Microsoft, meanwhile, has a number of deals with LPO provider Integreon, whose team of Indian lawyers provides document and contract review offshore. Microsoft's senior attorney, Lucy Bassli, told Legal Week the move has allowed the team to be restructured in such a way that lawyers can focus on the priorities of other departments, reduce costs and quicken the team's response to business issues as they arise.

Across Australia

Through Advent Lawyers, Alex has been busy sprucing up the credentials of Pangea3 to Australian general counsels and law firms over the last couple of weeks. And John Knox, Advent Lawyers' managing director, is adamant those they are approaching are more than willing to listen. "We haven't had any problems getting to see most, if not all, the general counsels that we want to see," he says. "To me, that suggests that there is interest. People are willing to listen and see what alternatives might exist."

Knox adds that the arrival of LPO providers should not cut law firms out of the loop, and that outsourcing should be an opportunity to create partnerships around efficiencies. "The law firms, to be honest, would be the first to put their hand on their hearts and say 'we know, for the last five years, we've been doing stuff that could be done more efficiently'," he says. "Having ten backpackers, 12 paralegals and other people all doing a document review exercise as contract staff is not a great solution."
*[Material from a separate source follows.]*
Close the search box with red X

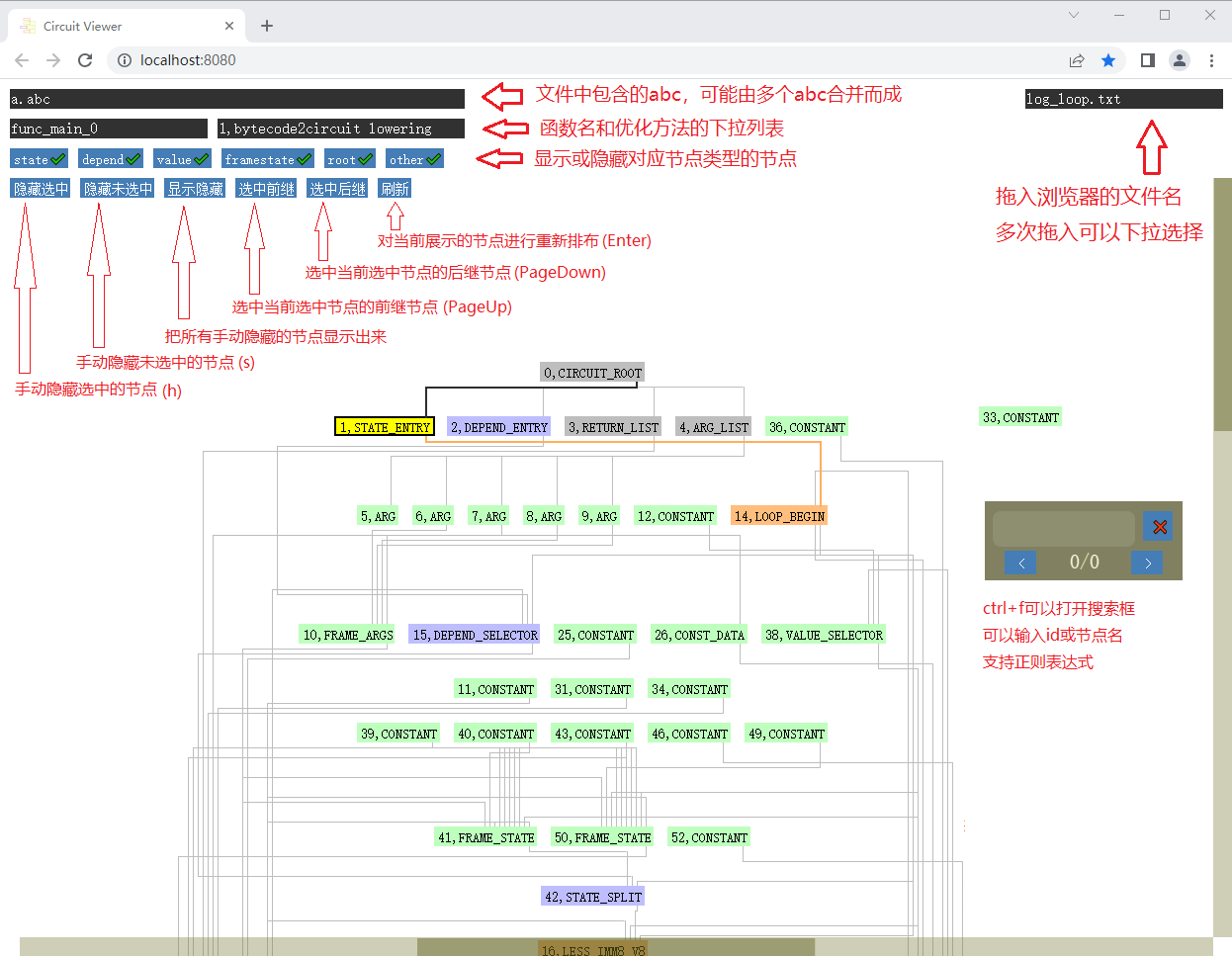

As for the LPO detractors, Knox says experience with LPO will be key. "There are definitely some assumptions that people have about outsourcing ... which are inaccurate," says Knox. "You can't break down those walls overnight. It takes years, and many projects."

But when such barriers are finally broken down, there will be no turning back the influence of LPO providers in Australia. Pangea3 already has a workforce of 450 lawyers across its Mumbai and Delhi offices, and Alex expects that number to increase to around 3000 lawyers in five years' time. "In ten years' time, who knows?" he says. "That's the future."